• **Given text**
* * * *
Starting in July and running to the present day, there have been repeated calls from mainstream media, from leading statesmen and from diplomats, in the United States and in Europe, for some kind of rapprochement with Russia to be put in place. This is remarkable given the continually escalating informational, economic, military confrontation between Russia and the US-led West over the past five years. That confrontation has emerged in two waves of anti-Russian hysteria: the first, after the daring (or brazen) Russian reunification with (or annexation of) Crimea in March 2014, and the second, with still greater momentum towards war, following the November 2016 election of Donald Trump to the presidency, which was accompanied by allegations of Russian collusion with candidate Trump and other meddling in the U.S. election processes.
Since the United States initiated the New Cold War, it is only fitting that the first steps towards its resolution are coming from there. And it is not in the least surprising that these steps were taken in the aftermath of the April 2019 release of the Mueller Report, which showed that the allegations of Russiagate were without merit or not actionable. Trump’s political enemies were compelled to move on to other issues of contention that would serve better in the next presidential campaign, which is quickly approaching.
* * * *
• **Exercise**
Reproduce the passage on calls for rapprochement with Russia in full, word for word and with the same punctuation.
* * * *
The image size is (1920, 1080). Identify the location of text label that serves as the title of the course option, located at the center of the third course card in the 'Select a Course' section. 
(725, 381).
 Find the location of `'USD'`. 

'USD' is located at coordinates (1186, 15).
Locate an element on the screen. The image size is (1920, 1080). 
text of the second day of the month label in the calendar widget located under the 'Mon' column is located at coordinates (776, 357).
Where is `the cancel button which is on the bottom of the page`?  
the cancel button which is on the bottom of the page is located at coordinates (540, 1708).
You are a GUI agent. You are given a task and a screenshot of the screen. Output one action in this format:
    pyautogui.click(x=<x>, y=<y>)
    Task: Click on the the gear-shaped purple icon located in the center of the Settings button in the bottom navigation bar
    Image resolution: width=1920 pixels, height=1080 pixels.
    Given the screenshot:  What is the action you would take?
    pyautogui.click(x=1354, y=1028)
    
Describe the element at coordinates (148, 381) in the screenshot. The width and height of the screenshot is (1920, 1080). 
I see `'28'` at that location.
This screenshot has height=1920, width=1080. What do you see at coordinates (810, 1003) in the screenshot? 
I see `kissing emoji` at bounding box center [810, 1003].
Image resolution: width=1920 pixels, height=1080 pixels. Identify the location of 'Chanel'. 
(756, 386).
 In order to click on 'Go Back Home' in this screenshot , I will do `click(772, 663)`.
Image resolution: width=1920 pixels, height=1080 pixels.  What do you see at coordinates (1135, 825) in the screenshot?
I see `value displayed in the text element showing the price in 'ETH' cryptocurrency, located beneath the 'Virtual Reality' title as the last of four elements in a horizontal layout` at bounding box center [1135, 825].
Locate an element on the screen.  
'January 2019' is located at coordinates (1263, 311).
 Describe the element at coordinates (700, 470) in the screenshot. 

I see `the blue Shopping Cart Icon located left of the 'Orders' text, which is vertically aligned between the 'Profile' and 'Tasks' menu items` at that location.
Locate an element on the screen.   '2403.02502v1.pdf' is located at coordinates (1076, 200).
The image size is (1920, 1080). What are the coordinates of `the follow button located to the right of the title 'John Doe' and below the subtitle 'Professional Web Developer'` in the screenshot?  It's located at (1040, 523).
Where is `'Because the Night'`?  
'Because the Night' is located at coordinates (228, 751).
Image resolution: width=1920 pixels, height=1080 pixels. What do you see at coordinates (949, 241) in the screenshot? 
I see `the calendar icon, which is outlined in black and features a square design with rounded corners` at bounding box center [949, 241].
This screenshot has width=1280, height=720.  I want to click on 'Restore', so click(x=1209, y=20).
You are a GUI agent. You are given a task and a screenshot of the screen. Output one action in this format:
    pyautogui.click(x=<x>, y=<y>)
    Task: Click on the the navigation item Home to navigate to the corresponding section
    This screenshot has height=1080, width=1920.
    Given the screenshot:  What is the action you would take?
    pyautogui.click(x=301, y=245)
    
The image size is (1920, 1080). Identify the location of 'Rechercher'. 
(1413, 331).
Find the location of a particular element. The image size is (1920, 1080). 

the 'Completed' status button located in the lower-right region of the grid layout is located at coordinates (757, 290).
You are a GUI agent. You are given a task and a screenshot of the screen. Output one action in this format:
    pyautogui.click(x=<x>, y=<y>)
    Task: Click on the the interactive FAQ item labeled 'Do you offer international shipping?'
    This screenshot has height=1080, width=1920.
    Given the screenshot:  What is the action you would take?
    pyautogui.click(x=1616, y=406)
* * * *
• **Result below**
Starting in July and running to the present day, there have been repeated calls from mainstream media, from leading statesmen and from diplomats, in the United States and in Europe, for some kind of rapprochement with Russia to be put in place. This is remarkable given the continually escalating informational, economic, military confrontation between Russia and the US-led West over the past five years. That confrontation has emerged in two waves of anti-Russian hysteria: the first, after the daring (or brazen) Russian reunification with (or annexation of) Crimea in March 2014, and the second, with still greater momentum towards war, following the November 2016 election of Donald Trump to the presidency, which was accompanied by allegations of Russian collusion with candidate Trump and other meddling in the U.S. election processes.
Since the United States initiated the New Cold War, it is only fitting that the first steps towards its resolution are coming from there. And it is not in the least surprising that these steps were taken in the aftermath of the April 2019 release of the Mueller Report, which showed that the allegations of Russiagate were without merit or not actionable. Trump’s political enemies were compelled to move on to other issues of contention that would serve better in the next presidential campaign, which is quickly approaching.